* _Stated goal_:
Copy the lines of the data word for word, starting at the beginning and ending after the line that contains "coord(1211,89)". Keep both end lines and omit the pictures.

Data excerpted from a collection:
-- Begin --

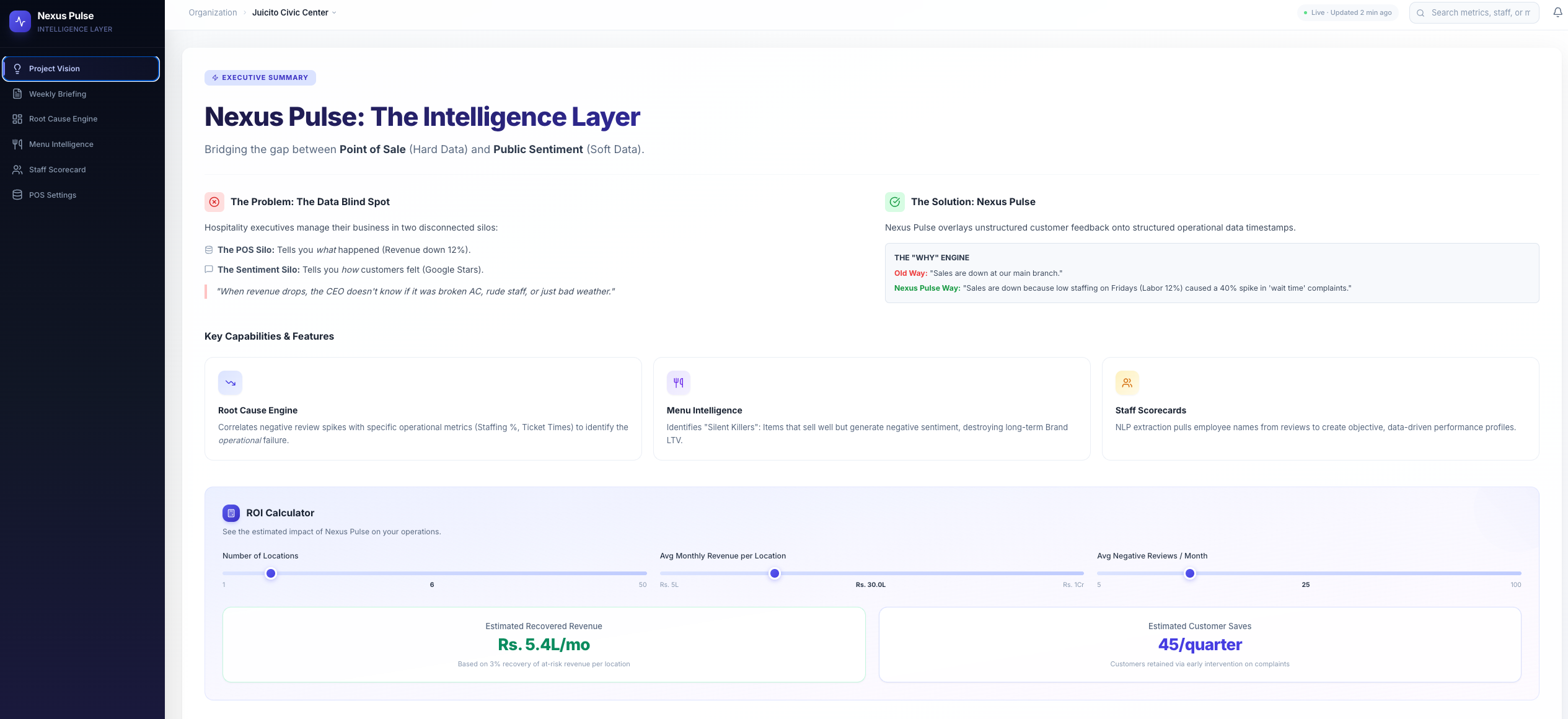Click the Organization breadcrumb link

pyautogui.click(x=213, y=12)
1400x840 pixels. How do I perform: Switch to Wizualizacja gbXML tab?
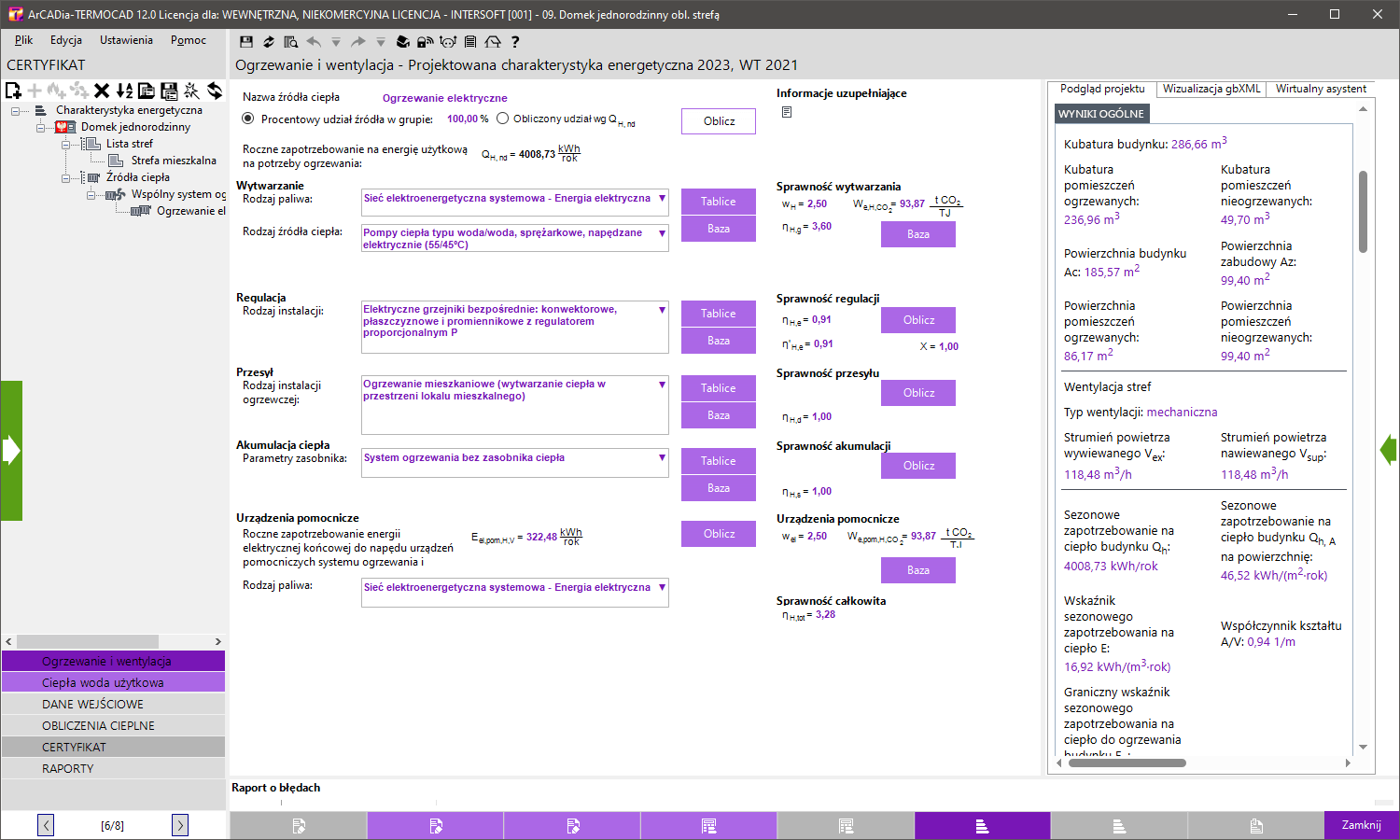coord(1211,89)
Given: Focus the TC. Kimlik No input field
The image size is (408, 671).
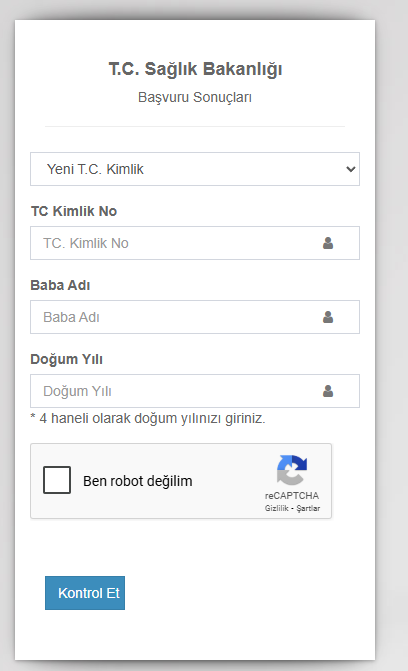Looking at the screenshot, I should pyautogui.click(x=195, y=243).
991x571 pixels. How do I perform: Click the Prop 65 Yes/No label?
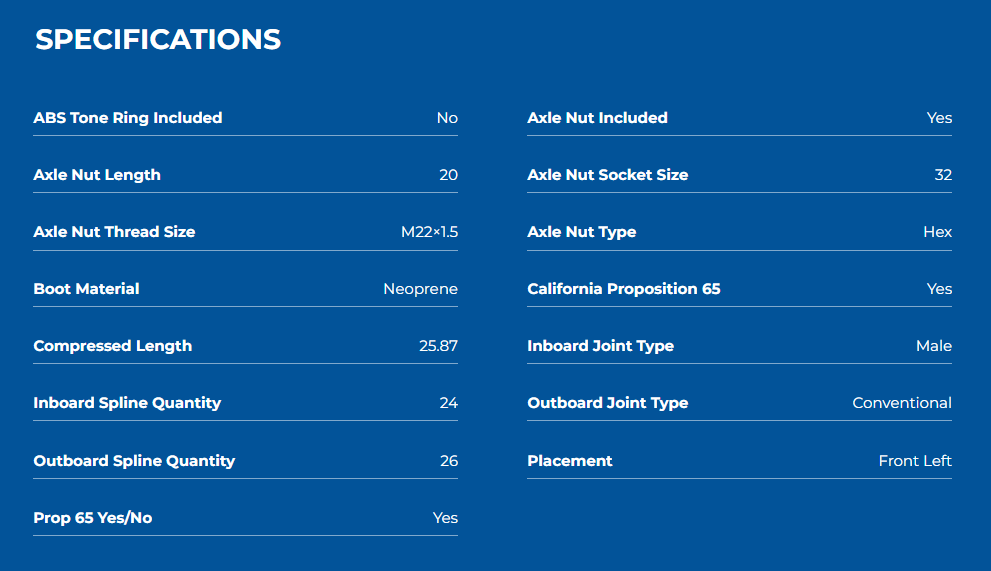93,517

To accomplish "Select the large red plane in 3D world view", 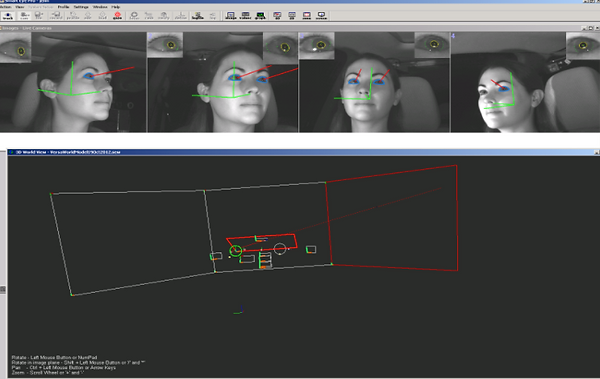I will coord(392,218).
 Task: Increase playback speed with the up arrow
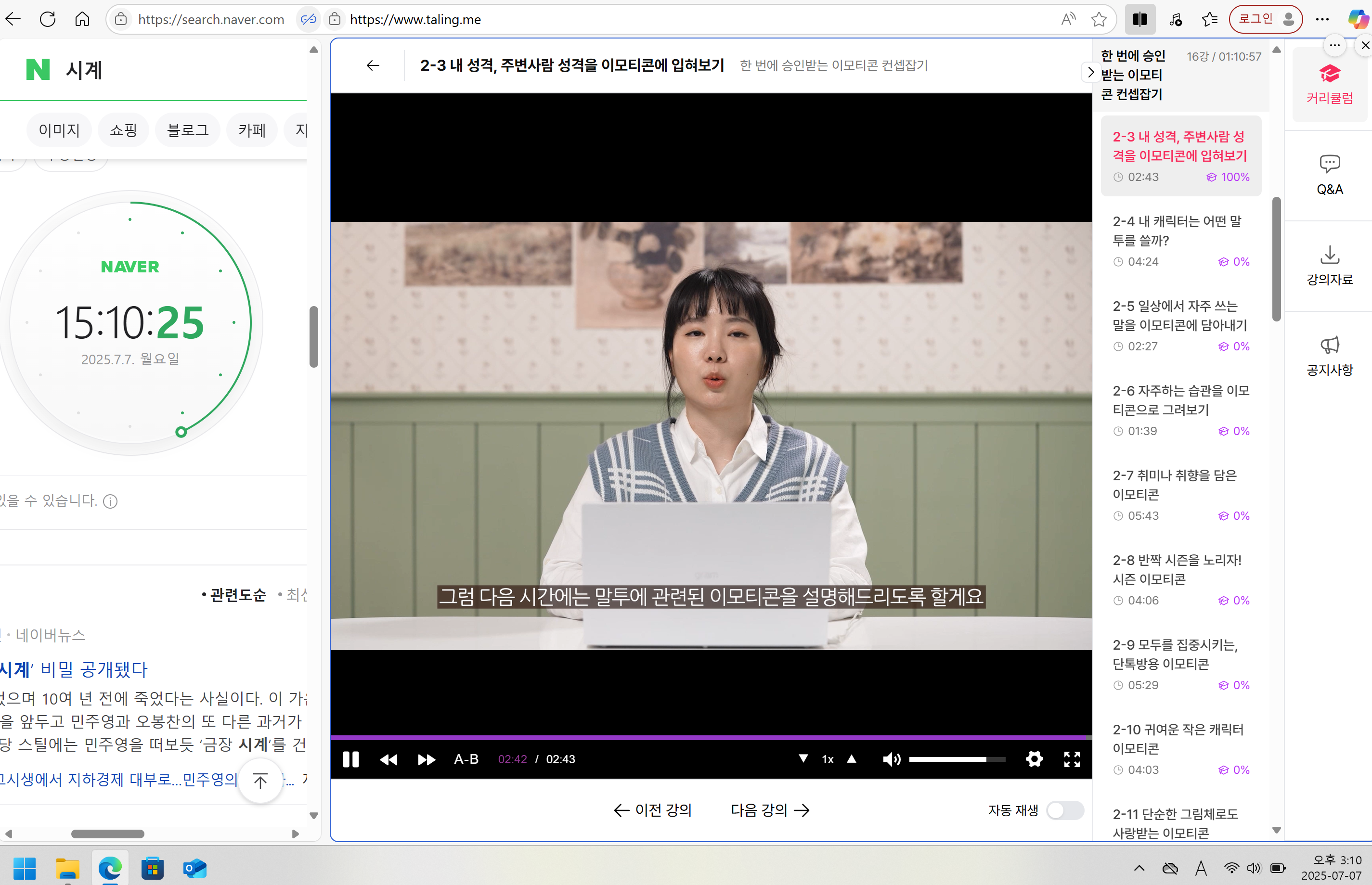coord(852,759)

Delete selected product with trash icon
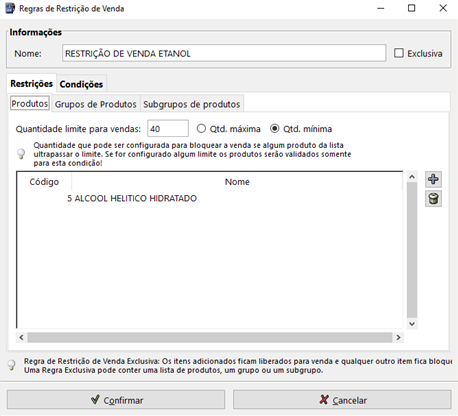point(433,199)
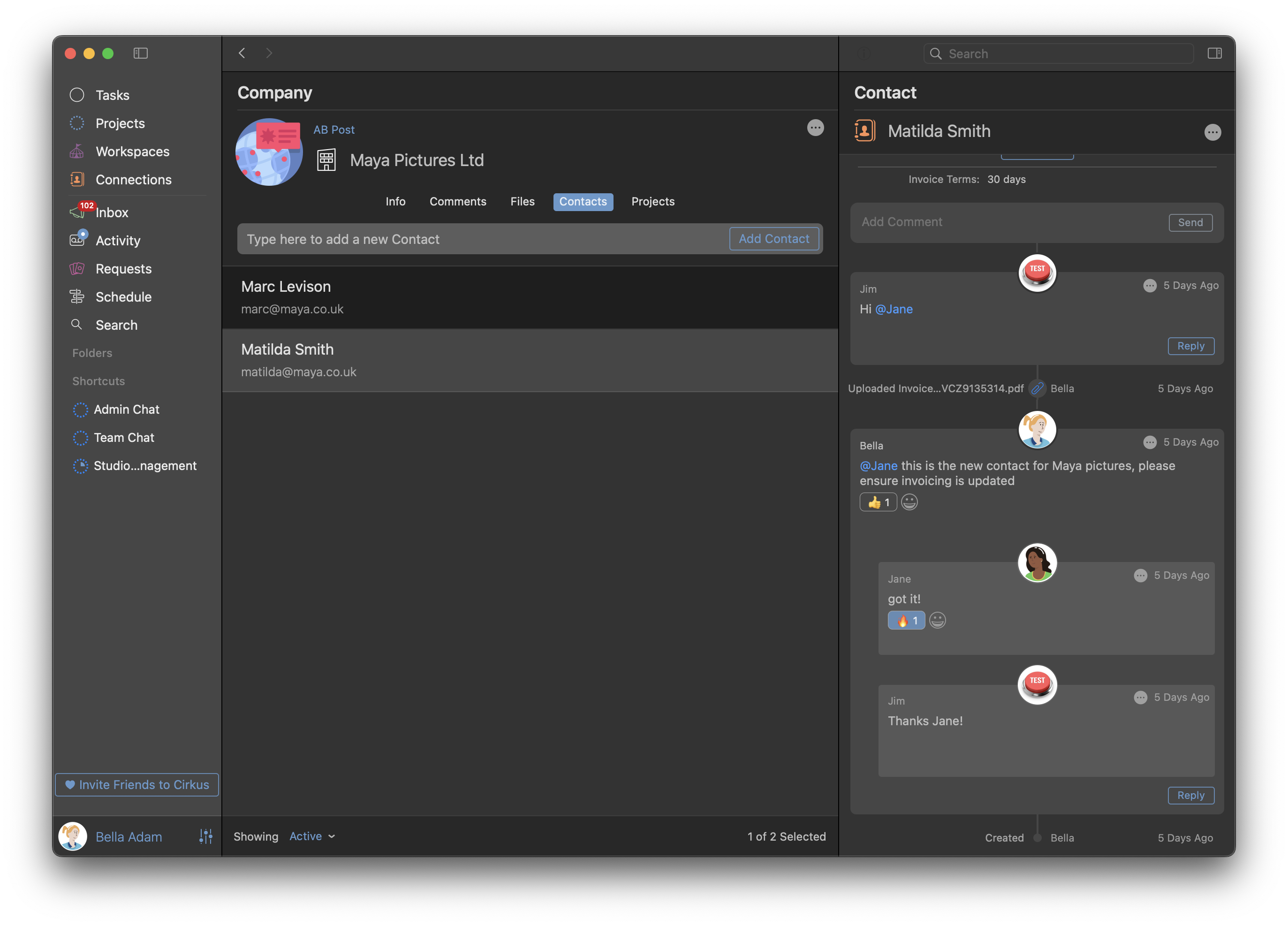Viewport: 1288px width, 926px height.
Task: Open the Workspaces icon in sidebar
Action: [76, 152]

-- End --

* _Exercise solution_:
Click the Organization breadcrumb link

pyautogui.click(x=213, y=12)
1400x840 pixels. How do I perform: Switch to Wizualizacja gbXML tab?
coord(1211,89)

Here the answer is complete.